Count the lines in the listing below that contain the string "should", where case counts, and reply with only that number.

[BEGIN Record excerpts]

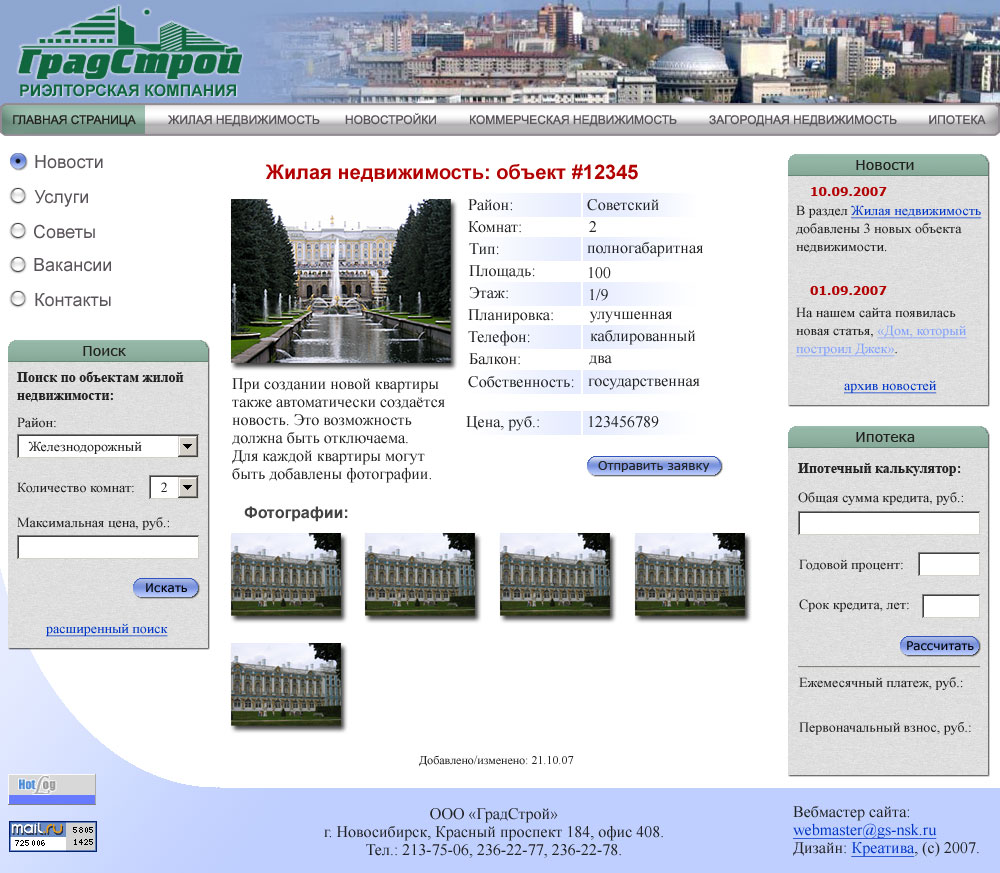
Task: Select the Услуги radio item
Action: [x=18, y=197]
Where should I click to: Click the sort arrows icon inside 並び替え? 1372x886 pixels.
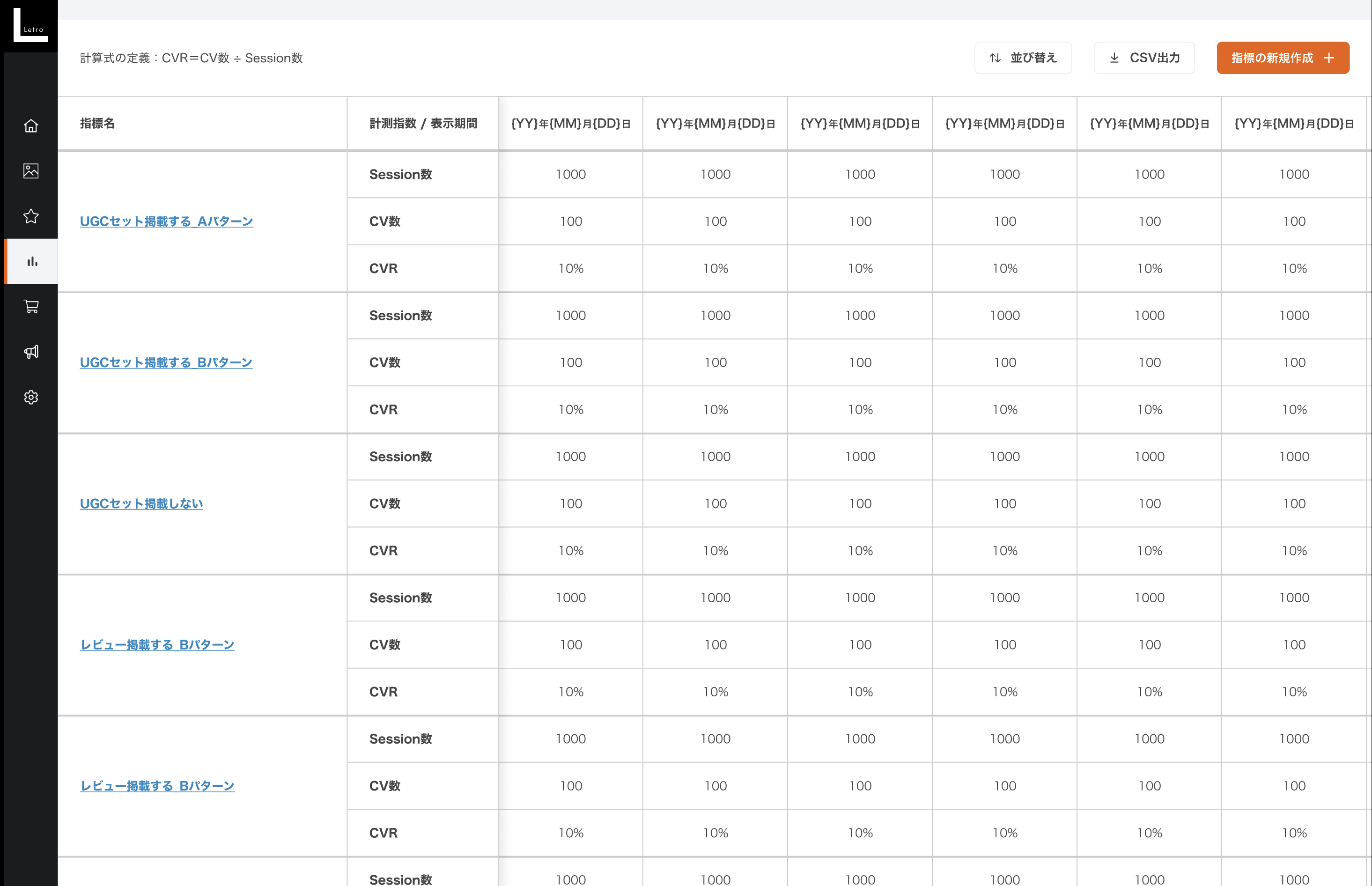coord(996,58)
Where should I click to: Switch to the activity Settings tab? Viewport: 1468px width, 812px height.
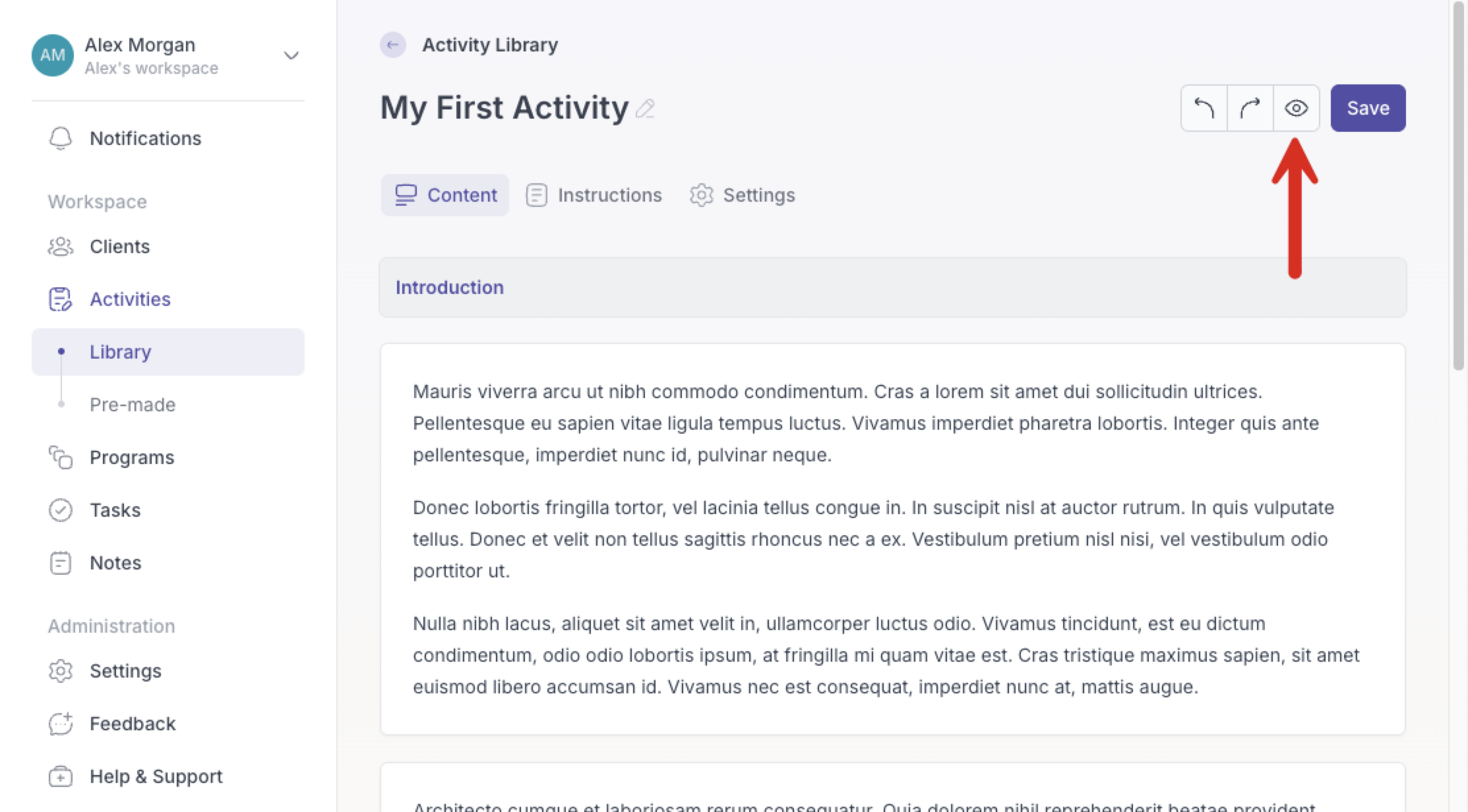[x=743, y=195]
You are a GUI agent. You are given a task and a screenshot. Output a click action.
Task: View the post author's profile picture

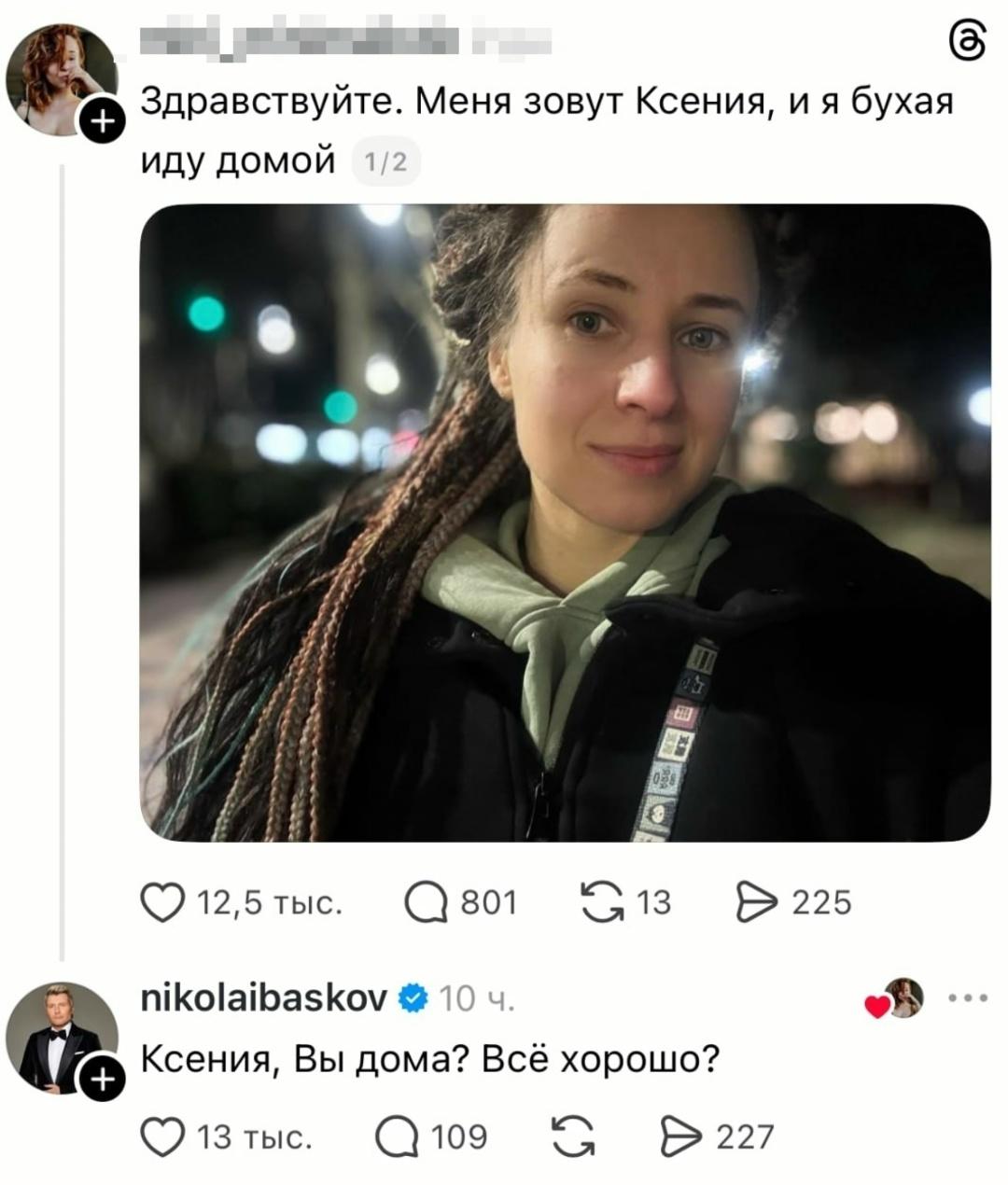click(62, 80)
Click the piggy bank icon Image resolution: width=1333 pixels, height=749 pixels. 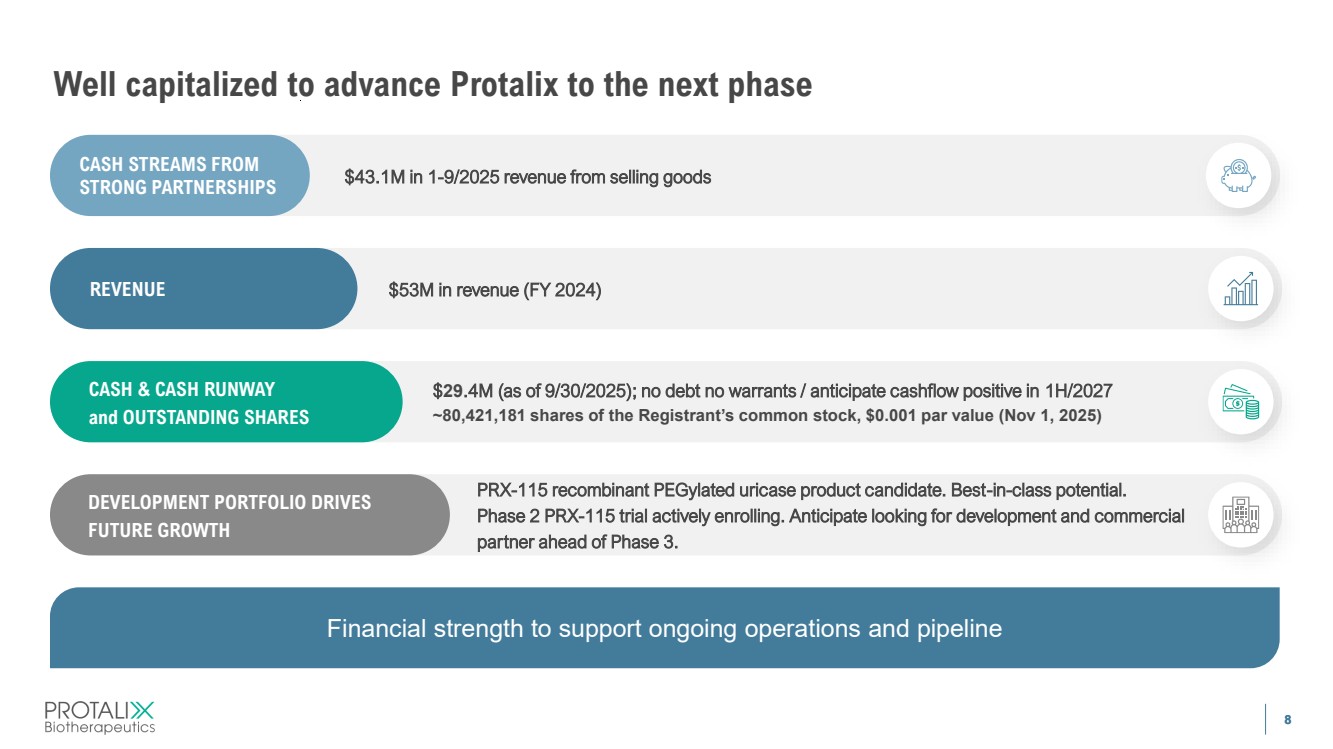(x=1239, y=176)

[END Record excerpts]

*The solution*
2